Extracted information >>
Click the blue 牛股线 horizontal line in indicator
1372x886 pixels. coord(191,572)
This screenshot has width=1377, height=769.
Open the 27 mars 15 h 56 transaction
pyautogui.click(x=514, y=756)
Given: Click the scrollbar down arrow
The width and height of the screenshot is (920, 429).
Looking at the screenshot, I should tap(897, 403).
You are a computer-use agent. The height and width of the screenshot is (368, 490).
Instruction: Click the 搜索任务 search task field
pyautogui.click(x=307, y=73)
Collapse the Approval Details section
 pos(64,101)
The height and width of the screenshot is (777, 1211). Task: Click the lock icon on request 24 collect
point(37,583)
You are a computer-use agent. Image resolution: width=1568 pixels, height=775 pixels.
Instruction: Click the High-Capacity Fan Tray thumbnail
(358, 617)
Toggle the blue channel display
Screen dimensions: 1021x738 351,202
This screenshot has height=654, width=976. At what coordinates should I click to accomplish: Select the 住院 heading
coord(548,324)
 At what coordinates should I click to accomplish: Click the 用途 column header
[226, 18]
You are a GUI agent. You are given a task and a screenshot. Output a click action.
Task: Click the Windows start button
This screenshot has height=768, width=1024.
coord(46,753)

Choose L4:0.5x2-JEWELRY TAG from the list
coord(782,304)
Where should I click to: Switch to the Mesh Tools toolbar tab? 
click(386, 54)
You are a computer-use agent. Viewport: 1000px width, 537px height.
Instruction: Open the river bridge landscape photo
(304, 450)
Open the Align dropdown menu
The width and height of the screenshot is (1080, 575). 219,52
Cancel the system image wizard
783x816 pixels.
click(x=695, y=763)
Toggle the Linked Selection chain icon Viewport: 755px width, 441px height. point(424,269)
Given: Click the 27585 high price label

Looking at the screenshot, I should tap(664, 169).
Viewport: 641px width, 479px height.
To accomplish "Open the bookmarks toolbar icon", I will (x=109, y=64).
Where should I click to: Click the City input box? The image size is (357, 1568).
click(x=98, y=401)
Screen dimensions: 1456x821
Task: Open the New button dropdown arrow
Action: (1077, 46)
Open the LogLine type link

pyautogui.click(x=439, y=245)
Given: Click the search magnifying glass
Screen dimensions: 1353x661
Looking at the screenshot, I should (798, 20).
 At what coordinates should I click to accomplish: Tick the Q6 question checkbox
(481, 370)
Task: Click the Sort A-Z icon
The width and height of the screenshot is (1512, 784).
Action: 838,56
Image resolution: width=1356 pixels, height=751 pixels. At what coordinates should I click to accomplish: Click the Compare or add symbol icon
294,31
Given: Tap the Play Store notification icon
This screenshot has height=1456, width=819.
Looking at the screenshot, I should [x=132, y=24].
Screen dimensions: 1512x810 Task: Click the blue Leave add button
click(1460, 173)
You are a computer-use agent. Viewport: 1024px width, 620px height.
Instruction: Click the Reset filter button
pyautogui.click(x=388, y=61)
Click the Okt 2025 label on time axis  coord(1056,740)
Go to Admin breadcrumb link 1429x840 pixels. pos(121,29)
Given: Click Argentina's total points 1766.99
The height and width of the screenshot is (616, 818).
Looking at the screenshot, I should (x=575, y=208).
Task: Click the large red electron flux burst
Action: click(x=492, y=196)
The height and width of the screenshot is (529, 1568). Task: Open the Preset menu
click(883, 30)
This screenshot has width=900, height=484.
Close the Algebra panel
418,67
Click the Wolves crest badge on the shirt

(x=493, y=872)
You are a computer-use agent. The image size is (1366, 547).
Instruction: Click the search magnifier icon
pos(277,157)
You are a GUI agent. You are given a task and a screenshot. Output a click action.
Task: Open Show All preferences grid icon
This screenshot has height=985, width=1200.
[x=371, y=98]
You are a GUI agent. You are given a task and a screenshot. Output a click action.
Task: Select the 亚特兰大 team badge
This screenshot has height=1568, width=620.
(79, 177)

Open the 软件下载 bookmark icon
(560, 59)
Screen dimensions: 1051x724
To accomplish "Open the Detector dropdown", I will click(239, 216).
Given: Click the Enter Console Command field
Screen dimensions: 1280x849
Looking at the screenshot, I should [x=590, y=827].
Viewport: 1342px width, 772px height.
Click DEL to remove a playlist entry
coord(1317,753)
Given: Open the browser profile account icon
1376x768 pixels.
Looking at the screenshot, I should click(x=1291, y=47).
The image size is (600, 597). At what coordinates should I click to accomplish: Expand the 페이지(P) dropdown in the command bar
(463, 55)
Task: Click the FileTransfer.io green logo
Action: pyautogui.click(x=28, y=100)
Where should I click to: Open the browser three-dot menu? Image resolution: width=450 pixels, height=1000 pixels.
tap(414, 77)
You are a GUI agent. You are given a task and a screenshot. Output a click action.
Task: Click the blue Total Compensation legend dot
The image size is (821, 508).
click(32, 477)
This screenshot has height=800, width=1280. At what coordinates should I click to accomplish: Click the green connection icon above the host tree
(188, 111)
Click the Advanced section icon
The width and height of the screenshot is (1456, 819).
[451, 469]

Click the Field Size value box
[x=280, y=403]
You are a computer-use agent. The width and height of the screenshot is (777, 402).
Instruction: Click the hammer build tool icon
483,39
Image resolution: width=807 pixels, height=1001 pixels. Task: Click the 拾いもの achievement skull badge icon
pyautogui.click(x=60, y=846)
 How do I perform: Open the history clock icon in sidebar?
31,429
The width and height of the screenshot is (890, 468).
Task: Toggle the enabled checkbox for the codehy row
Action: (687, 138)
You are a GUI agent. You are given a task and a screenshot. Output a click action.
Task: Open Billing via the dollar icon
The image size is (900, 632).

What the exercise asks >> Can you copy out all of the records above, word for word and line for line, with nothing changed, added, or left out?

Response to this exercise >>
Click the blue 牛股线 horizontal line in indicator
1372x886 pixels. coord(191,572)
This screenshot has width=1377, height=769.
Open the 27 mars 15 h 56 transaction
pyautogui.click(x=514, y=756)
Given: Click the scrollbar down arrow
The width and height of the screenshot is (920, 429).
Looking at the screenshot, I should tap(897, 403).
You are a computer-use agent. The height and width of the screenshot is (368, 490).
Instruction: Click the 搜索任务 search task field
pyautogui.click(x=307, y=73)
Collapse the Approval Details section
 pos(64,101)
The height and width of the screenshot is (777, 1211). Task: Click the lock icon on request 24 collect
point(37,583)
You are a computer-use agent. Image resolution: width=1568 pixels, height=775 pixels.
Instruction: Click the High-Capacity Fan Tray thumbnail
(358, 617)
Toggle the blue channel display
Screen dimensions: 1021x738 351,202
This screenshot has height=654, width=976. At what coordinates should I click to accomplish: Select the 住院 heading
coord(548,324)
 At what coordinates should I click to accomplish: Click the 用途 column header
[226, 18]
You are a GUI agent. You are given a task and a screenshot. Output a click action.
Task: Click the Windows start button
This screenshot has height=768, width=1024.
coord(46,753)

Choose L4:0.5x2-JEWELRY TAG from the list
coord(782,304)
Where should I click to: Switch to the Mesh Tools toolbar tab? 
click(386, 54)
You are a computer-use agent. Viewport: 1000px width, 537px height.
Instruction: Open the river bridge landscape photo
(304, 450)
Open the Align dropdown menu
The width and height of the screenshot is (1080, 575). 219,52
Cancel the system image wizard
783x816 pixels.
click(x=695, y=763)
Toggle the Linked Selection chain icon Viewport: 755px width, 441px height. point(424,269)
Given: Click the 27585 high price label

Looking at the screenshot, I should tap(664, 169).
Viewport: 641px width, 479px height.
To accomplish "Open the bookmarks toolbar icon", I will (x=109, y=64).
Where should I click to: Click the City input box? The image size is (357, 1568).
click(x=98, y=401)
Screen dimensions: 1456x821
Task: Open the New button dropdown arrow
Action: (1077, 46)
Open the LogLine type link

pyautogui.click(x=439, y=245)
Given: Click the search magnifying glass
Screen dimensions: 1353x661
Looking at the screenshot, I should (798, 20).
 At what coordinates should I click to accomplish: Tick the Q6 question checkbox
(481, 370)
Task: Click the Sort A-Z icon
The width and height of the screenshot is (1512, 784).
Action: 838,56
Image resolution: width=1356 pixels, height=751 pixels. At what coordinates should I click to accomplish: Click the Compare or add symbol icon
294,31
Given: Tap the Play Store notification icon
This screenshot has height=1456, width=819.
Looking at the screenshot, I should [x=132, y=24].
Screen dimensions: 1512x810 Task: Click the blue Leave add button
click(1460, 173)
You are a computer-use agent. Viewport: 1024px width, 620px height.
Instruction: Click the Reset filter button
pyautogui.click(x=388, y=61)
Click the Okt 2025 label on time axis  coord(1056,740)
Go to Admin breadcrumb link 1429x840 pixels. pos(121,29)
Given: Click Argentina's total points 1766.99
The height and width of the screenshot is (616, 818).
Looking at the screenshot, I should (x=575, y=208).
Task: Click the large red electron flux burst
Action: click(x=492, y=196)
The height and width of the screenshot is (529, 1568). Task: Open the Preset menu
click(883, 30)
This screenshot has width=900, height=484.
Close the Algebra panel
418,67
Click the Wolves crest badge on the shirt

(x=493, y=872)
You are a computer-use agent. The image size is (1366, 547).
Instruction: Click the search magnifier icon
pos(277,157)
You are a GUI agent. You are given a task and a screenshot. Output a click action.
Task: Open Show All preferences grid icon
This screenshot has height=985, width=1200.
[x=371, y=98]
You are a GUI agent. You are given a task and a screenshot. Output a click action.
Task: Select the 亚特兰大 team badge
This screenshot has height=1568, width=620.
(79, 177)

Open the 软件下载 bookmark icon
(560, 59)
Screen dimensions: 1051x724
To accomplish "Open the Detector dropdown", I will click(239, 216).
Given: Click the Enter Console Command field
Screen dimensions: 1280x849
Looking at the screenshot, I should [x=590, y=827].
Viewport: 1342px width, 772px height.
Click DEL to remove a playlist entry
coord(1317,753)
Given: Open the browser profile account icon
1376x768 pixels.
Looking at the screenshot, I should click(x=1291, y=47).
The image size is (600, 597). At what coordinates should I click to accomplish: Expand the 페이지(P) dropdown in the command bar
(463, 55)
Task: Click the FileTransfer.io green logo
Action: pyautogui.click(x=28, y=100)
Where should I click to: Open the browser three-dot menu? Image resolution: width=450 pixels, height=1000 pixels.
tap(414, 77)
You are a GUI agent. You are given a task and a screenshot. Output a click action.
Task: Click the blue Total Compensation legend dot
The image size is (821, 508).
click(32, 477)
This screenshot has height=800, width=1280. At what coordinates should I click to accomplish: Click the green connection icon above the host tree
(188, 111)
Click the Advanced section icon
The width and height of the screenshot is (1456, 819).
[451, 469]

Click the Field Size value box
[x=280, y=403]
You are a computer-use agent. The width and height of the screenshot is (777, 402).
Instruction: Click the hammer build tool icon
483,39
Image resolution: width=807 pixels, height=1001 pixels. Task: Click the 拾いもの achievement skull badge icon
pyautogui.click(x=60, y=846)
 How do I perform: Open the history clock icon in sidebar?
31,429
The width and height of the screenshot is (890, 468).
Task: Toggle the enabled checkbox for the codehy row
Action: (687, 138)
You are a GUI agent. You are given a task and a screenshot. Output a click action.
Task: Open Billing via the dollar icon
The image size is (900, 632).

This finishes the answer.